*** Dataset excerpts

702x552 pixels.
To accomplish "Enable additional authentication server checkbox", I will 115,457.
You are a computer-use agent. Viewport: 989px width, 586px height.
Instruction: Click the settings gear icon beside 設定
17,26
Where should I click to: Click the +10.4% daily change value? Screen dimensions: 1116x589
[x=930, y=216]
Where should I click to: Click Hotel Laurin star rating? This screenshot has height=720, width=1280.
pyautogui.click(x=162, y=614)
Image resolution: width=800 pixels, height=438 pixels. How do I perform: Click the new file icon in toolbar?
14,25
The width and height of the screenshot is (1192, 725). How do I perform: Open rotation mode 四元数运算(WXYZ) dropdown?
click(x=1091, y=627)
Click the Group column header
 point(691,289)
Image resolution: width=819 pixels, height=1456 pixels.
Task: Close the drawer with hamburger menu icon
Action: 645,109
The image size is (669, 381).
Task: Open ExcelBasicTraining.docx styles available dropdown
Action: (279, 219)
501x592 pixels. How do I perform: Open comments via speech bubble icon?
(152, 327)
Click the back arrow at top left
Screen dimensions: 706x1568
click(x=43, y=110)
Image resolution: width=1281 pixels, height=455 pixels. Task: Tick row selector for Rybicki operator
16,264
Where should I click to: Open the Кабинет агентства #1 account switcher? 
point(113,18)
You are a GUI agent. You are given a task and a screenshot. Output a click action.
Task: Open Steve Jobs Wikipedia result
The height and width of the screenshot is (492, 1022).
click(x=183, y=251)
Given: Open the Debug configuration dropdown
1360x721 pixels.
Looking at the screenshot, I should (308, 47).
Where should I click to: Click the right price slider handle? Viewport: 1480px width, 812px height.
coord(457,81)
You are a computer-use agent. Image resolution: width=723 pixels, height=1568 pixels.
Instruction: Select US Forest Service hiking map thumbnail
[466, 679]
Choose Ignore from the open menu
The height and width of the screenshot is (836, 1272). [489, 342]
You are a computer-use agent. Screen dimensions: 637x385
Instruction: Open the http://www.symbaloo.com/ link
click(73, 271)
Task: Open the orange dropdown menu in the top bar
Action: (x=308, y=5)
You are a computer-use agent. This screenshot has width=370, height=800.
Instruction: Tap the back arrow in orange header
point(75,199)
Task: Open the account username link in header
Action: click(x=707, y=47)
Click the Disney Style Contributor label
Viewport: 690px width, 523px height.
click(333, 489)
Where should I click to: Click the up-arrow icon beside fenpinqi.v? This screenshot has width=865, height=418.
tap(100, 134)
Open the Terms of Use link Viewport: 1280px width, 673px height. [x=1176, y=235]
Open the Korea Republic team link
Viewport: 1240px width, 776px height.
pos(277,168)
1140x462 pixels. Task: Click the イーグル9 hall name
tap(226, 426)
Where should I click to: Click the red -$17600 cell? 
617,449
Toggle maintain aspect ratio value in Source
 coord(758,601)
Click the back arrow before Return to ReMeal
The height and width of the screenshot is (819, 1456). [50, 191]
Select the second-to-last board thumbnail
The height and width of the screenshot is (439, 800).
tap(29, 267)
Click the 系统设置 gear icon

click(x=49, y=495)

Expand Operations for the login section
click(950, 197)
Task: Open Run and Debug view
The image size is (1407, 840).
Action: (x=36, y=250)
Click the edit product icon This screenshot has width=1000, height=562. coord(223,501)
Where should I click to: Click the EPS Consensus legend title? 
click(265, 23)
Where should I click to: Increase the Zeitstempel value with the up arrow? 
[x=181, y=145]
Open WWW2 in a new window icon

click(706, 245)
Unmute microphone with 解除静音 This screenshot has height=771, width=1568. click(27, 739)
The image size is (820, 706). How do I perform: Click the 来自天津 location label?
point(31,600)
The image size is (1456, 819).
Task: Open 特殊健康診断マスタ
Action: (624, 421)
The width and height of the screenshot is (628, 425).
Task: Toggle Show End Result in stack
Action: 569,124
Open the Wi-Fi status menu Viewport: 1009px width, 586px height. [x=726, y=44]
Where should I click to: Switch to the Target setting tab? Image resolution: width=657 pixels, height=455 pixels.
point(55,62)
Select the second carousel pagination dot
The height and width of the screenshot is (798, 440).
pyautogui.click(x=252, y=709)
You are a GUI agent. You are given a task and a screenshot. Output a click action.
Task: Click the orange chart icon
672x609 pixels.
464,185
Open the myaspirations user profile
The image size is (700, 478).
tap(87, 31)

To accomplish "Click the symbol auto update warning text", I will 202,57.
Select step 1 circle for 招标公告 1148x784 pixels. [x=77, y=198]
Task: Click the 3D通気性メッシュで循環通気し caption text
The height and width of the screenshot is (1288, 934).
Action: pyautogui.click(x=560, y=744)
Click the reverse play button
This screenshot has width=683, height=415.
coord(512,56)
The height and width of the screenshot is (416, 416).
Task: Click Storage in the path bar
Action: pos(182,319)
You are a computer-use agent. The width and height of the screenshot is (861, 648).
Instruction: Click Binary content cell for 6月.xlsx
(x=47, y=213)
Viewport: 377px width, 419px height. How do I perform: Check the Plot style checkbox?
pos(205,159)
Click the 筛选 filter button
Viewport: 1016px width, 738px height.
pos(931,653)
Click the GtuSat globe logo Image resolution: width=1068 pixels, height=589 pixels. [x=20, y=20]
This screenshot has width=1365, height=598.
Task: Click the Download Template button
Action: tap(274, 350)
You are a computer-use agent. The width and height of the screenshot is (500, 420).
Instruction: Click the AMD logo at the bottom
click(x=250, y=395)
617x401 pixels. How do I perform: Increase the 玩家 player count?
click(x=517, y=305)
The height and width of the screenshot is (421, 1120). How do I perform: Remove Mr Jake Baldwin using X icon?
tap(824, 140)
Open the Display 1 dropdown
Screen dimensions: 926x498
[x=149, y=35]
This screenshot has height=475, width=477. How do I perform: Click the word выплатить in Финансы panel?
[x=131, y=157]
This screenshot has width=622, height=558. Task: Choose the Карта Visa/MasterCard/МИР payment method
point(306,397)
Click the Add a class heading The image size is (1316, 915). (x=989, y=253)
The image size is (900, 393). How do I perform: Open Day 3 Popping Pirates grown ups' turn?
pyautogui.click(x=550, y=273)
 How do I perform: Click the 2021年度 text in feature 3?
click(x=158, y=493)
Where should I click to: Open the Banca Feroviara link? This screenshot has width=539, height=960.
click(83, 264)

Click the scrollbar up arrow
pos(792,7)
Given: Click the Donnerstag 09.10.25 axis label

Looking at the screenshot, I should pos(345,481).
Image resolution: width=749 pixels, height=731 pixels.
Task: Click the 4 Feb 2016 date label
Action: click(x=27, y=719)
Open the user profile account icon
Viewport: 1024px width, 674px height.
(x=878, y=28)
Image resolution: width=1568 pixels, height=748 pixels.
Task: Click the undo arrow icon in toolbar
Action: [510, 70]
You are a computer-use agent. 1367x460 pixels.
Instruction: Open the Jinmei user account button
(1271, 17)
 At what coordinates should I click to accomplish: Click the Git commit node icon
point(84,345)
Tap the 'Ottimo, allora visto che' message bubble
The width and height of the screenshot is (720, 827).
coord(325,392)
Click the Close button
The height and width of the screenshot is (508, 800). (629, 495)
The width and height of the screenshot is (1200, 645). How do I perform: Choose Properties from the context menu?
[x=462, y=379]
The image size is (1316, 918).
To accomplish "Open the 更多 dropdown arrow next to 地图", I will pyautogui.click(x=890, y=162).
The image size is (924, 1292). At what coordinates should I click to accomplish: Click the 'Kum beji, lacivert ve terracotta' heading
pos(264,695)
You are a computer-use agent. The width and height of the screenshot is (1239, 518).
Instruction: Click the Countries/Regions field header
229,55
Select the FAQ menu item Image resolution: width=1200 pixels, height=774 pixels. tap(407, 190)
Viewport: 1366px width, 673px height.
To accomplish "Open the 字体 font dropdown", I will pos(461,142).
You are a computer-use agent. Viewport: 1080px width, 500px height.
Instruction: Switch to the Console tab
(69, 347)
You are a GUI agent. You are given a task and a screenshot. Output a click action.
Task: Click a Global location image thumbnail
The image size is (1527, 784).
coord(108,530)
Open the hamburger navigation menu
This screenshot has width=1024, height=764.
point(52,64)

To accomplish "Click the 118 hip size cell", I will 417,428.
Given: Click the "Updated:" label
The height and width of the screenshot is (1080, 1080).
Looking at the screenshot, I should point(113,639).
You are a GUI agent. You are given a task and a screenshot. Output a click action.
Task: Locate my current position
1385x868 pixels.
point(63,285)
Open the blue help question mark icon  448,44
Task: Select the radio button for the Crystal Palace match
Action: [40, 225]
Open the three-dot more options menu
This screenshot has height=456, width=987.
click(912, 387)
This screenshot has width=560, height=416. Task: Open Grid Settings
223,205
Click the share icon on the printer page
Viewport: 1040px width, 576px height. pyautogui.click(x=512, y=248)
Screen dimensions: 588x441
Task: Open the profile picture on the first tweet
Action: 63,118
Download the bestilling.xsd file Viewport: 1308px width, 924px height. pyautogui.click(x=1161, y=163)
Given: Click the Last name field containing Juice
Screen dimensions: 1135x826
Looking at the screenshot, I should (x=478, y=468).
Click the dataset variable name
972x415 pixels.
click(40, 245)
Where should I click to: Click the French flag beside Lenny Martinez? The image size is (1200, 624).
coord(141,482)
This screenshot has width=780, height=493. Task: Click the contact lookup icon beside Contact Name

******

• Description of the task:
Your answer should consist of all lines above that include the string "Debug".

• Expected answer:
Given: Open the Debug configuration dropdown
Task: Open Run and Debug view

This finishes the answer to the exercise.